We conclude that substantial evidence supports the compensation judge’s determination that the viscosupplementation and steroid injections were necessary and reasonable to treat Mr. Holtslander’s right knee condition. For that reason, we affirm the compensation judge’s decision.
Nature and Extent of the Knee Condition
The employer and insurers assert that the compensation judge erred by failing to make a finding regarding the nature and extent of Mr. Holtslander’s right knee injury. They did not indicate why such a finding is necessary in this proceeding. The employee responded that the nature and extent of the employee’s right knee condition was adequately identified in the compensation judge’s findings to the extent required to resolve the issues placed before him.

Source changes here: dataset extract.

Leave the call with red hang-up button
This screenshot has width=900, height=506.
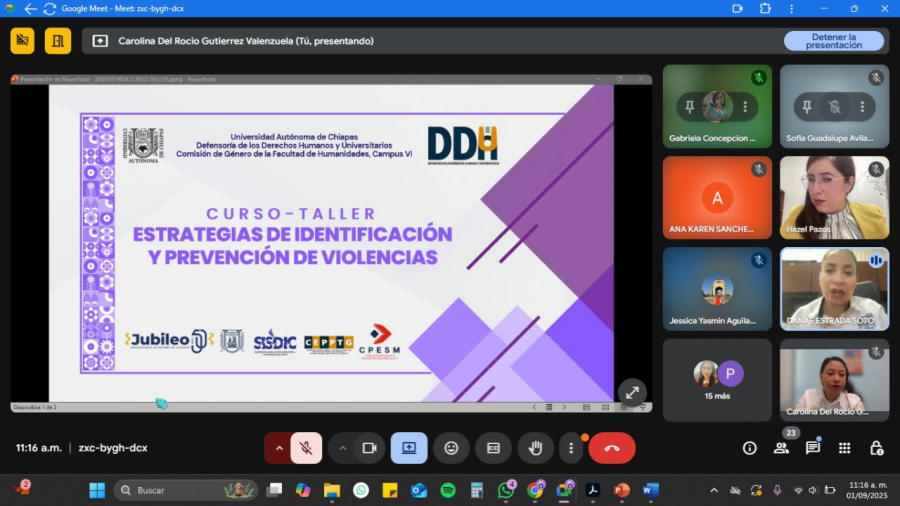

The compensation judge addressed the issues as they were presented to him by the parties. A compensation judge is not free to address issues that were not presented and argued by the parties. Ounasser v. Golden Living Ctr. Rochester W., No. WC13-5565 (W.C.C.A. Sept. 4, 2013); Dawson v. Univ. of Minn., slip op. (W.C.C.A. May 6, 1999) (citing Kulenkamp v. Timesavers, Inc., 420 N.W.2d 891, 40 W.C.D. 869 (Minn. 1988)). A finding regarding the nature and extent of an injury is not required prior to approving medical treatment. See, e.g., Ostertag v. Kottkes Bus Serv., slip op. (W.C.C.A. November 14, 2001) (prior order did not make findings regarding nature and extent of injury as treatment was ongoing). Upon review of the record, this court notes that the compensation judge addressed the issues that were presented to him. There is no error in failing to address an issue that was not before the compensation judge.
Summary
Mr. Holtslander bore the burden of proof to show that his right knee injury was the result of a fall caused by his low back injuries. Mr. Holtslander presented evidence through an extensive medical record, his own testimony, and expert medical opinion that his falls were the result of instability and altered gait arising from his low back injuries. The compensation judge found that this evidence was sufficient to meet the employee’s burden and awarded benefits. Having carefully reviewed the record, we conclude that the compensation judge’s findings, except as noted above, are supported by substantial evidence and not clearly erroneous. The single portion of a finding that was not supported by substantial evidence amounts to harmless error. We therefore affirm the compensation judge’s award.